[EXCERPT PROVIDED]:
============================================================

EX-3.10 3 ex3-10.htm LLC AGREEMENT FOR CAMBER PERMIAN LLC.
 

Camber Energy, Inc. - S-3

Exhibit 3.10

LIMITED LIABILITY COMPANY AGREEMENT 

OF 

CAMBER PERMIAN LLC 

A Texas Limited Liability Company

 

This Limited Liability Company Agreement of Camber Permian LLC (this “Agreement”), dated as of December 30, 2016, is adopted, executed and agreed to by the sole Member (as defined below).

 

1.Formation. Camber Permian LLC (the “Company”) has been organized as a Texas limited liability company under and pursuant to the Texas Business Organizations Code (as amended from time to time, the “TBOC”).

 

2.Sole Member. Lucas Energy, Inc. shall be the initial sole member of the Company (the “Member”).

 

3.Contributions. The Member has made an initial contribution to the capital of the Company. Without creating any rights in favor of any third party, the Member may, from time to time, make additional contributions of cash or property to the capital of the Company, but the Member shall have no obligation to do so.

 

4.Units. Ownership in the Company shall be represented by membership units (“Units”). Such Units may, but need not, be represented by written certificates. The Member shall receive one thousand (1,000) Units in return for its initial capital contribution.

 

5.Management. The powers of the Company shall be exercised by or under the authority of, and the business and affairs of the Company shall be managed under the direction of, the sole Member, who shall make all decisions and take all actions for the Company. Notwithstanding the foregoing, the Member may designate one or more persons, who may or may not be members of the Company, as officers (“Officers”) of the Company. Officers shall have such rights and duties as may be designated by the Member.

 

6.Distributions. The Member shall be entitled (a) to receive all distributions (including, without limitation, liquidating distributions) made by the Company, and (b) to enjoy all other rights, benefits and interests in the Company.

 

7.Winding Up. The Company shall be wound up upon (a) the consent of the Member or (b) the entry of a decree by a court requiring the winding up or dissolution of the Company under the TBOC. No other event will cause the Company to wind up.

 

 

 

 

8.Limitation of Liability. No member or Officer (each, a “Management Person”) shall be liable to the Company or the Member for monetary damages for an act or omission in the Management Person’s capacity as a member or Officer except to the extent that the Management Person is found to be liable under applicable law for: (a) a breach of the Management Person’s duty of loyalty, if any, to the Company or its member, (b) an act or omission not committed in good faith that constitutes a breach of duty of the Management Person to the Company, (c) an act or omission not committed in good faith that constitutes a breach of a duty owed by the Management Person to the Company or its member, (d) willful or intentional misconduct in the performance of the Management Person’s duty to the Company or (e) a transaction from which the Management Person received an improper benefit, regardless of whether the benefit resulted from an action taken within the scope of the Management Person’s duties. Except for such duties expressly set forth in this Agreement, a Management Person shall not be subject to any duties (including fiduciary duties) in the management of the Company. No amendment to or repeal of the Certificate of Formation of the Company (the “Certificate of Formation”) or this Agreement will apply to or have any effect on the liability or alleged liability of any Management Person for or with respect to any acts or omissions of the Management Person occurring prior to such amendment or repeal.

============================================================

[DATA LINES]:
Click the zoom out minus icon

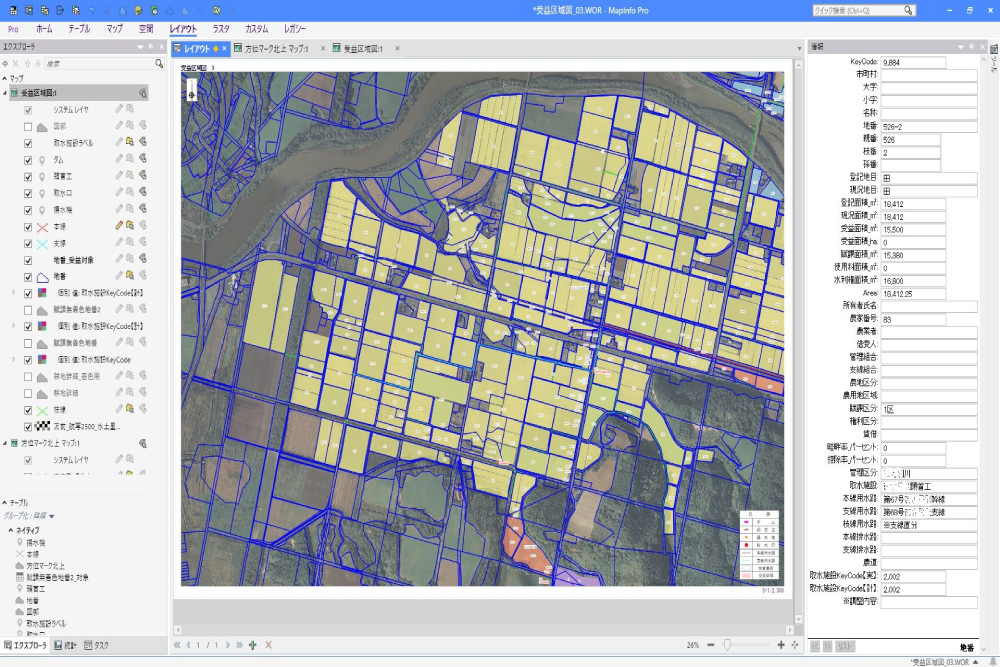pyautogui.click(x=709, y=645)
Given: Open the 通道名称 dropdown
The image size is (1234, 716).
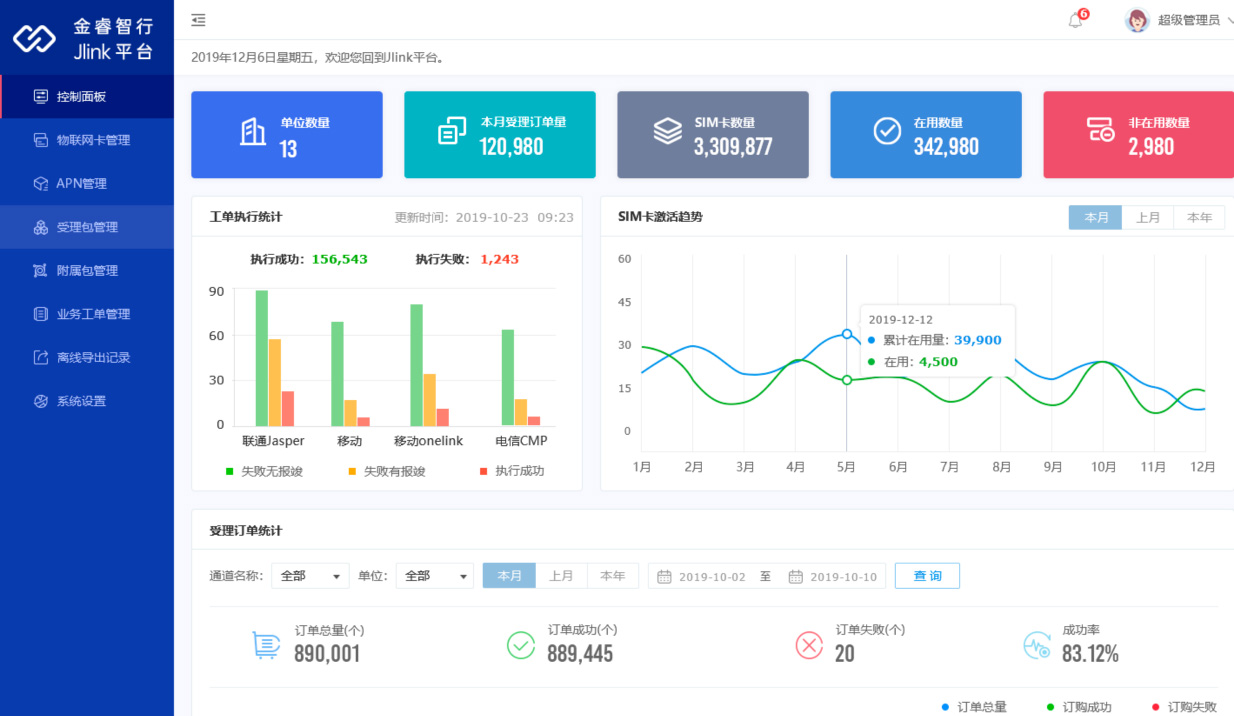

============================================================

[AIM OF THE TASK]: Why does the Member receive one thousand Units under the Camber Permian LLC agreement?

[WRITTEN SOLUTION]: The Member receives one thousand Units in return for its initial capital contribution to the Company. Under the agreement, these membership Units represent ownership in the Company.